Valium and Xanax Increase Risk of Dementia
Popular anti-anxiety drugs Valium and Xanax are linked with an increased risk of dementia in seniors, according to new research.
Patients over the age of 65 who start taking the drugs known as benzodiazepines, and also used to treat insomnia, have a 50% increased chance of developing dementia within 15 years compared with people who had never used the drug, according to the study.
Researchers from the University of Bordeaux, France, warned that “indiscriminate widespread use” of the drugs should be cautioned against.
Benzodiazepine is a widely prescribed drug for seniors in many countries: 30% of this age group in France, 20% in Canada and Spain, 15% in Australia. Although less widespread in the UK and US it is still very widely used and many individuals take this drug for years despite guidelines suggesting it should be limited to a few weeks.
The research examined 1063 people with an average age of 78 over two decades. They had never taken the drug before and were all free from dementia.

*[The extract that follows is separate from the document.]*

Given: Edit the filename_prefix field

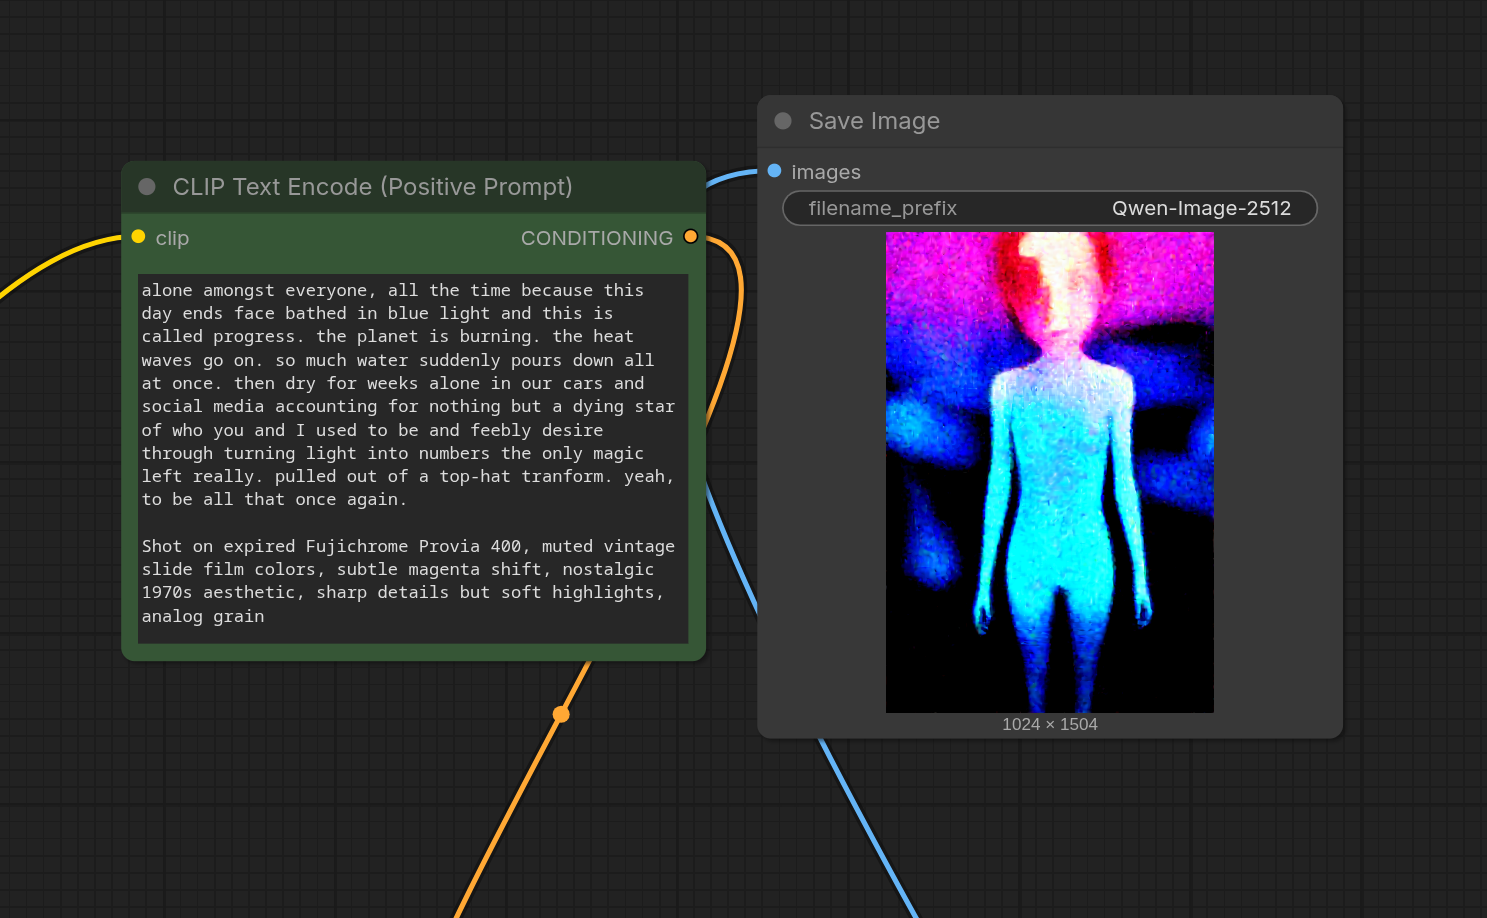Looking at the screenshot, I should [1049, 208].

The study started in 1987. The researchers used the first 5 years to identify the factors leading to benzodiazepine initiation and evaluated then the association between new use of this drug and the development of dementia. They also assessed the association between further benzodiazepine initiation during the follow-up period and risk of dementia.
Rates were adjusted for many factors potentially affecting dementia, such as age, gender, educational level, marital status, wine consumption, diabetes, high blood pressure, cognitive decline, and depressive symptoms.
95 out of the 1063 patients started taking benzodiazepine during the study. After a 15-year follow-up 253 (23.8%) cases of dementia were confirmed, 30 in benzodiazepine users and 223 in non-users. Of these, 30 had begun to take the drugs between three and five years into the study. New initiation of the drug was associated with shorter dementia-free survival.
The chance of dementia occurring in those who had taken the drugs was 4.8 per 100 “person years” – a statistical measure representing one person at risk of development of a disease during a period of one year.
Of those who had not taken the drugs the likelihood was measured to be 3.2 per 100 person years, the researchers found.
“In this large, prospective, population based study of elderly people who were free of dementia and did not use benzodiazepines until at least the third year of follow-up, new use of benzodiazepines was associated with a significant, approximately 50% increase in the risk of dementia,” the authors wrote.
“Benzodiazepines remain useful for the treatment of acute anxiety states and transient insomnia. However, increasing evidence shows that their use may induce adverse outcomes, mainly in elderly people, such as serious falls and fall related fractures.”
“Our data add to the accumulating evidence that use of benzodiazepines is associated with increased risk of dementia, which, given the high and often chronic consumption of these drugs in many countries, would constitute a substantial public health concern.
“Therefore, physicians should carefully assess the expected benefits of the use of benzodiazepines in the light of these adverse effects and, whenever possible, limit prescription to a few weeks as recommended by the good practice guidelines.
“In particular, uncontrolled chronic use of benzodiazepines in elderly people should be cautioned against.”
Dr Eric Karran, director of research at Alzheimer’s Research UK, added: “Long-term population studies are invaluable for helping us to understand how our environment and life events may influence our risk of dementia, but it can be incredibly difficult to tease out the real cause behind these associations.
“It could be the underlying conditions that drive someone to need benzodiazepines, rather than the drugs themselves, that are the important risk factors in this case.”
“While more research is needed to understand why benzodiazepines may be associated with an increased risk of dementia, the study does highlight the importance of careful drug prescription.”
This research was published on bmj.com.